January 25, 2017; 1425 BPS; 1:00 PM-2:00 PM

Committee Members:
Dr. Shin-Han Shiu, Dr. Robert Last, Dr. Jin Chen, Dr. Christina Chan


There are still genomic regions with unknown function even in model organisms. These genomic regions include protein-coding genes and regulatory elements that are key components of transcriptional regulation. With technological advances, more biological data are being generated including spatial, temporal, developmental, and conditional gene expression data. Gene expression data, and specifically co-expression analyses have been widely used to predict gene function through guilt-by association. However, it remains to be seen to what degree co-expression is informative, whether it can be applied to genes involved in different biological processes, and how the choice of gene expression dataset and clustering algorithms impact inferences about gene functions. To answer these questions, I evaluated the best practices in using co-expression data to identify novel genes that function in a biological process, and the impact of different clustering algorithms on the ability to identify genes that function in the same pathway. Gene co-expression analyses can also be used to identify the putative cis-regulatory elements that are over-represented in co-expressed gene promoters and build models of gene regulation under changing environments. Genome-wide models of how different organ and cell type gene expression is regulated under changing environments have not yet been built in plants.
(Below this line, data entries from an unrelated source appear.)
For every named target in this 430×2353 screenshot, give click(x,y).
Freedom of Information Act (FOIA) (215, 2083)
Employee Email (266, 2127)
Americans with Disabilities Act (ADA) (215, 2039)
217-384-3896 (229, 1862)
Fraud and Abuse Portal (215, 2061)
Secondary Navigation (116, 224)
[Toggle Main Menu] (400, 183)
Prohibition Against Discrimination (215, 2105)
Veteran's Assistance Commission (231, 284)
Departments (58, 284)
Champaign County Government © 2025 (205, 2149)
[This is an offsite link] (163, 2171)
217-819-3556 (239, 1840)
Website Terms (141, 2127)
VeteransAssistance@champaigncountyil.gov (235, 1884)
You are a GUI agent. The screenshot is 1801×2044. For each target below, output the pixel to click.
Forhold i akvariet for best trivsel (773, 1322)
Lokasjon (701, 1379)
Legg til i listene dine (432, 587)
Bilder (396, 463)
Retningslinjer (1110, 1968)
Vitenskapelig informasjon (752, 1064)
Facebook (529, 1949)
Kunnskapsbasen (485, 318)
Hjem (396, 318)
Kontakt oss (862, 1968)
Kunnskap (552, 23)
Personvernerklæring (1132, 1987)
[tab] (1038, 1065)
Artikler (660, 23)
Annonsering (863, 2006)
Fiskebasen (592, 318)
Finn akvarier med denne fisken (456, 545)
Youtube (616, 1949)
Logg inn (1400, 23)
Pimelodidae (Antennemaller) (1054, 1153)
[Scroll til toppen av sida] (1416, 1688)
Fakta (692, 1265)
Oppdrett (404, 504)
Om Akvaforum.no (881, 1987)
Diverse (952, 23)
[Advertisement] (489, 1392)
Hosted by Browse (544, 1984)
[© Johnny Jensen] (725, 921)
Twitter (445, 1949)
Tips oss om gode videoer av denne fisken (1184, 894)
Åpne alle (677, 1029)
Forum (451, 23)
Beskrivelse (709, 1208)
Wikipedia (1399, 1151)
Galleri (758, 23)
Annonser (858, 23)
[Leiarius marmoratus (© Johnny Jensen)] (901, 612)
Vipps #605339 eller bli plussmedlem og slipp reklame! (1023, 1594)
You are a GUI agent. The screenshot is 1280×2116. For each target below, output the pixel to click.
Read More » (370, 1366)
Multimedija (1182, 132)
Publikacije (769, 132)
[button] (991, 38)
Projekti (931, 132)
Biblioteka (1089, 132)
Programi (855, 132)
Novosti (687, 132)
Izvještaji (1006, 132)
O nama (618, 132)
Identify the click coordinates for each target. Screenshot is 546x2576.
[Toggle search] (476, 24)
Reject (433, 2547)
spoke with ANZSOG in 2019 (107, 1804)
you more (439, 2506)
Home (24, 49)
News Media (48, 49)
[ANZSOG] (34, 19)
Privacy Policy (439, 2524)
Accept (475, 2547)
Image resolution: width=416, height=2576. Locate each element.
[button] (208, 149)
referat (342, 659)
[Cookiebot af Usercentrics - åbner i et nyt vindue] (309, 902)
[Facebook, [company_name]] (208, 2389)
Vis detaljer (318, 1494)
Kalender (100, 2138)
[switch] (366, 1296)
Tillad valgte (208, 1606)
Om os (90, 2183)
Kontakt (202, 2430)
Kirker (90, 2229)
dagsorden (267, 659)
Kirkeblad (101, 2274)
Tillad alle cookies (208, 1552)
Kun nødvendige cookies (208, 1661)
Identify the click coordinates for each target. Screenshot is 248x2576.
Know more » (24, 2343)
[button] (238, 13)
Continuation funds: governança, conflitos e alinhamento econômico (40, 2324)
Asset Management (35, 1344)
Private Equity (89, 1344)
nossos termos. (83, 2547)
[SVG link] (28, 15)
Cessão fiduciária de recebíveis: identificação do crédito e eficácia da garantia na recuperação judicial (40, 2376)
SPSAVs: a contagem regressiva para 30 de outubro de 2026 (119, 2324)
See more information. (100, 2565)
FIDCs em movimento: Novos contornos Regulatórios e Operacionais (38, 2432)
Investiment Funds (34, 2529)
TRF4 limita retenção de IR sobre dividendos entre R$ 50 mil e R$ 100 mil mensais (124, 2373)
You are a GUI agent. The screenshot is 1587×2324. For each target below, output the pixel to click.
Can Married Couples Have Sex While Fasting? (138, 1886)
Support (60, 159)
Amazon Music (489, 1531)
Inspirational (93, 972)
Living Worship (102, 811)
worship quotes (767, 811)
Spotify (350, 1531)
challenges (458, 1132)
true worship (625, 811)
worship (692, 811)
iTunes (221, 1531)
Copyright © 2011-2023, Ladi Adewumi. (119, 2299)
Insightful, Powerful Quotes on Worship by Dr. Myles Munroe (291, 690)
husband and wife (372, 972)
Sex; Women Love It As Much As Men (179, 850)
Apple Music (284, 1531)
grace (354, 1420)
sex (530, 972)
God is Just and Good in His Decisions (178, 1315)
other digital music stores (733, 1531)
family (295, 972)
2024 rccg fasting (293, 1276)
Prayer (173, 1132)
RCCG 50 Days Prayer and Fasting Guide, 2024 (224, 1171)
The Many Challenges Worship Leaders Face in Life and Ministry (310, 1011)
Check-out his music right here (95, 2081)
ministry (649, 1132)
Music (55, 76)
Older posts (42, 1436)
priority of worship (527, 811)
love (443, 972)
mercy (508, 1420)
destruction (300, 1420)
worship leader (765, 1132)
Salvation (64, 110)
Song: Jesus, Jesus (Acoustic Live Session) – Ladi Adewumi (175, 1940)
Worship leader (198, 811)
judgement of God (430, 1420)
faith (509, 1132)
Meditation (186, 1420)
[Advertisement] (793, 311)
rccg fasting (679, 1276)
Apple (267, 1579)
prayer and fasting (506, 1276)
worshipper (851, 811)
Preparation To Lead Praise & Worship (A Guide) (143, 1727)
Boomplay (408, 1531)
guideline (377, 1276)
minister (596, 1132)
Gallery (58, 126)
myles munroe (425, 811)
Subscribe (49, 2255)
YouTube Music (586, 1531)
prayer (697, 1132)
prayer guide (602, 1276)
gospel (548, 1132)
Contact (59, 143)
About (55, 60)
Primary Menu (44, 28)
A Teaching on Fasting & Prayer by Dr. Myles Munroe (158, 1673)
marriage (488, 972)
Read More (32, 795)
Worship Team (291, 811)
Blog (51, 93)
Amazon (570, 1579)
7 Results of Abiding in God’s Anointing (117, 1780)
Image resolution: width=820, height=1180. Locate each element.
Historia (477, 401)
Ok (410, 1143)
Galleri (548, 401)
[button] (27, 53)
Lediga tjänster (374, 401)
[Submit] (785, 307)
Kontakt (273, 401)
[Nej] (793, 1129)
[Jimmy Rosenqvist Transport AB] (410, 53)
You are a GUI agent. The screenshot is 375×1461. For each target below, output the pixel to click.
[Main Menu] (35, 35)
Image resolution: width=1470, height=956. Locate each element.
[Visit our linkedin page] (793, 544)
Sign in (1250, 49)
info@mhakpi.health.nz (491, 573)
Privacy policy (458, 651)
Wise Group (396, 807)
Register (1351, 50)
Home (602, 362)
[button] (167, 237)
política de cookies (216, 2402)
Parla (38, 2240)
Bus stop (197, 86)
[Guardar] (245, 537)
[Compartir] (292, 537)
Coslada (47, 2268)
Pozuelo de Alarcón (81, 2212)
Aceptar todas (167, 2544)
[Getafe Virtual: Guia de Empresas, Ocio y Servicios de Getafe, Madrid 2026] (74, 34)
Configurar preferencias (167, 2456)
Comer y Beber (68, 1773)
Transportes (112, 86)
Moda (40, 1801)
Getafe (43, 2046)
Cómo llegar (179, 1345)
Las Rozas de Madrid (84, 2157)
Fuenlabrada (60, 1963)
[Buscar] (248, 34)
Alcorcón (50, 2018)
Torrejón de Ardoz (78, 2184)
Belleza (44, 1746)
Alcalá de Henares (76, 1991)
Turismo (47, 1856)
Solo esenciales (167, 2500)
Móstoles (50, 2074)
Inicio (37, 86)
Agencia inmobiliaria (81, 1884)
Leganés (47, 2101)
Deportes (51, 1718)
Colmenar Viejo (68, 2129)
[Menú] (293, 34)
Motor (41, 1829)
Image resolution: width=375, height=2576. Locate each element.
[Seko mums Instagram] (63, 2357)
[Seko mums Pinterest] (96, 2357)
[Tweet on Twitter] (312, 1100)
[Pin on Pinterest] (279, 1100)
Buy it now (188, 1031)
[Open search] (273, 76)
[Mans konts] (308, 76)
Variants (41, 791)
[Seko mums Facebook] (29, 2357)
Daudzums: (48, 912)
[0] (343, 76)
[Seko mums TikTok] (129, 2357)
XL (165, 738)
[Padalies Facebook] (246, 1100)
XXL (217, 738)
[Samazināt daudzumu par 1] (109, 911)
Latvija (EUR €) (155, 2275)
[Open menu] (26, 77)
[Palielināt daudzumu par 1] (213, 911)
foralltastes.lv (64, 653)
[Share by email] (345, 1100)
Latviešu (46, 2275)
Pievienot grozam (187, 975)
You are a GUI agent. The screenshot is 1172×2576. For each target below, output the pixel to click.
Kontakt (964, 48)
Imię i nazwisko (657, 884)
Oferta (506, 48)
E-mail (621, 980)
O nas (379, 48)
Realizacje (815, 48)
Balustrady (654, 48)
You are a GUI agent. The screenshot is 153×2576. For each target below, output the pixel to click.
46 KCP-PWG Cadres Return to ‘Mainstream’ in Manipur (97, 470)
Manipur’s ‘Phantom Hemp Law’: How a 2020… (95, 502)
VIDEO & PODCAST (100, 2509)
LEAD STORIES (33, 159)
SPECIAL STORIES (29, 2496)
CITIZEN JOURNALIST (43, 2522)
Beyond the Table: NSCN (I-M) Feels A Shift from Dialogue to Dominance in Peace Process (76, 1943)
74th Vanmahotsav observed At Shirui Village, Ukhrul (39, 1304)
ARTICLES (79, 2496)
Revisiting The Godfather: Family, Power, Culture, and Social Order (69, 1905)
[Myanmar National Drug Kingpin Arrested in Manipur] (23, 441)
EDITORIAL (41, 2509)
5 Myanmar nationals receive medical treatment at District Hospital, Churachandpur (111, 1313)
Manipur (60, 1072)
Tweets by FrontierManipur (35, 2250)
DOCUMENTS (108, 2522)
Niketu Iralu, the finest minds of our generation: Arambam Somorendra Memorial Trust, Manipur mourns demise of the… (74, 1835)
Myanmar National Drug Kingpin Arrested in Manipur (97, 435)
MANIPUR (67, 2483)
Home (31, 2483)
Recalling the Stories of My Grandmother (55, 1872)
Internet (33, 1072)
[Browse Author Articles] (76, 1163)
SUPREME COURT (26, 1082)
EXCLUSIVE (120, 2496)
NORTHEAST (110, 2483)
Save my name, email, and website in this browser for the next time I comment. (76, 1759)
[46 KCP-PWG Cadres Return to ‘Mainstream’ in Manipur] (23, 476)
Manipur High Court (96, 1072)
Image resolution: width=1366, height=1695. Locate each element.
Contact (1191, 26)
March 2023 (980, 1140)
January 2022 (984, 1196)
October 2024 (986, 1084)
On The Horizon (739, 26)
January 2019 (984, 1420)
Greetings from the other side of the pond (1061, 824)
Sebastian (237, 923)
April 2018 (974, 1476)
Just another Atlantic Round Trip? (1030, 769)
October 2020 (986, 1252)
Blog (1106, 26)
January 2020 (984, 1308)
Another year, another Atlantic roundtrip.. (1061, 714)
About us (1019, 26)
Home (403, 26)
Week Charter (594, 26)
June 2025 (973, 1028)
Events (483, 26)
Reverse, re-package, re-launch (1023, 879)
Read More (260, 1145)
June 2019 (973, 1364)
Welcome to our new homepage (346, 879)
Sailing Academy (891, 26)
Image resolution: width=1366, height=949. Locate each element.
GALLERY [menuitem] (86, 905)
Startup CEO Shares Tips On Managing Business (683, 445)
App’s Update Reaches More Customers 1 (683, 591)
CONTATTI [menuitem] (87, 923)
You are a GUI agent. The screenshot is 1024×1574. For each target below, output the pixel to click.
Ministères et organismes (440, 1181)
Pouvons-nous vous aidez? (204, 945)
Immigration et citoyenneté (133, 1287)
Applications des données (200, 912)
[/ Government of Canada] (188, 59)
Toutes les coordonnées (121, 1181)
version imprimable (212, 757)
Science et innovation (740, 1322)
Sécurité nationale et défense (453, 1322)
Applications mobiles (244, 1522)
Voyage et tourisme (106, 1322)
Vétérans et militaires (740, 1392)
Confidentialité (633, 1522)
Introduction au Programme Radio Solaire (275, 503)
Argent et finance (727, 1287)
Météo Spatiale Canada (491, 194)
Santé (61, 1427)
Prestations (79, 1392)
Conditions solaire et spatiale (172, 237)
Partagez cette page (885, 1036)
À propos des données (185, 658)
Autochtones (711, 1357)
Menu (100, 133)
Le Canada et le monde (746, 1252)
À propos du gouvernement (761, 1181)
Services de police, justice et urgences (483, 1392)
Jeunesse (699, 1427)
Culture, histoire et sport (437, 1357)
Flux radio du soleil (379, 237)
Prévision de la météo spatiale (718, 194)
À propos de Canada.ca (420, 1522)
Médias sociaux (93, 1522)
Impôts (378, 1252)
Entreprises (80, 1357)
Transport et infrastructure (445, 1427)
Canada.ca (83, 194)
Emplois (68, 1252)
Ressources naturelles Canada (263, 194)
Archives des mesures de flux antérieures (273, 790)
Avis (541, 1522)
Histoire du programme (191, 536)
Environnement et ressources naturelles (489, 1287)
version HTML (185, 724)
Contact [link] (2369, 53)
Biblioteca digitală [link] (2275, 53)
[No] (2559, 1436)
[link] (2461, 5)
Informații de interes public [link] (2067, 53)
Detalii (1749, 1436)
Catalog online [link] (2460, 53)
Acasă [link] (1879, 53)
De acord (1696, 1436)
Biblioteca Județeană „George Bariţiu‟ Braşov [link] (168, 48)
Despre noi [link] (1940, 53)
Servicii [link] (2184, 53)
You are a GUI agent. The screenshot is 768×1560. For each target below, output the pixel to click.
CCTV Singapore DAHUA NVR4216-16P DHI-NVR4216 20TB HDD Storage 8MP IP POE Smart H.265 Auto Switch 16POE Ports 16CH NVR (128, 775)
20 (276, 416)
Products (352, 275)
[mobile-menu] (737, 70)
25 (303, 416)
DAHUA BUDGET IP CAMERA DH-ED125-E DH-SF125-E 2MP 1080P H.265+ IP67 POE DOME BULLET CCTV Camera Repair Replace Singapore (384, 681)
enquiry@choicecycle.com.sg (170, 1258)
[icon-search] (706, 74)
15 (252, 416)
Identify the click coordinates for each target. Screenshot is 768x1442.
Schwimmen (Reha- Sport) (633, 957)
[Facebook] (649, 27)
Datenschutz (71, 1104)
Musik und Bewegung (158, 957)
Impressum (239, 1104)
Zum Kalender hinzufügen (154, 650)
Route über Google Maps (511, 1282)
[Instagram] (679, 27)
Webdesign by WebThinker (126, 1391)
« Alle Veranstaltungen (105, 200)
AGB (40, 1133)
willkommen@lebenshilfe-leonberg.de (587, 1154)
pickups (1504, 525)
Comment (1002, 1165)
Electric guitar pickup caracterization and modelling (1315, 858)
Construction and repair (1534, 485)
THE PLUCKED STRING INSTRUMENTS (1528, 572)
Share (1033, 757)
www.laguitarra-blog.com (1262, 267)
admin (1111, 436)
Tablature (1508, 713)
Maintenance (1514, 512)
I used Arabidopsis thaliana organ and cell type stress responsive gene expression data and co-expression clusters to identify putative cis-regulatory elements. Using these elements and machine learning models, I predicted high salinity responsive gene expression in shoots, roots and six root cell types. I found that plant organ and cell type transcriptional response to high salinity is likely regulated by a core set of elements that we identified and built predictive models of plant spatial transcriptional responses to environmental stress. Overall, this research contributes to understanding the role of “big data” in biology, provides guidelines for effectively using gene co-expression in functional associations and shows how computational approaches help in identifying gene regulatory information.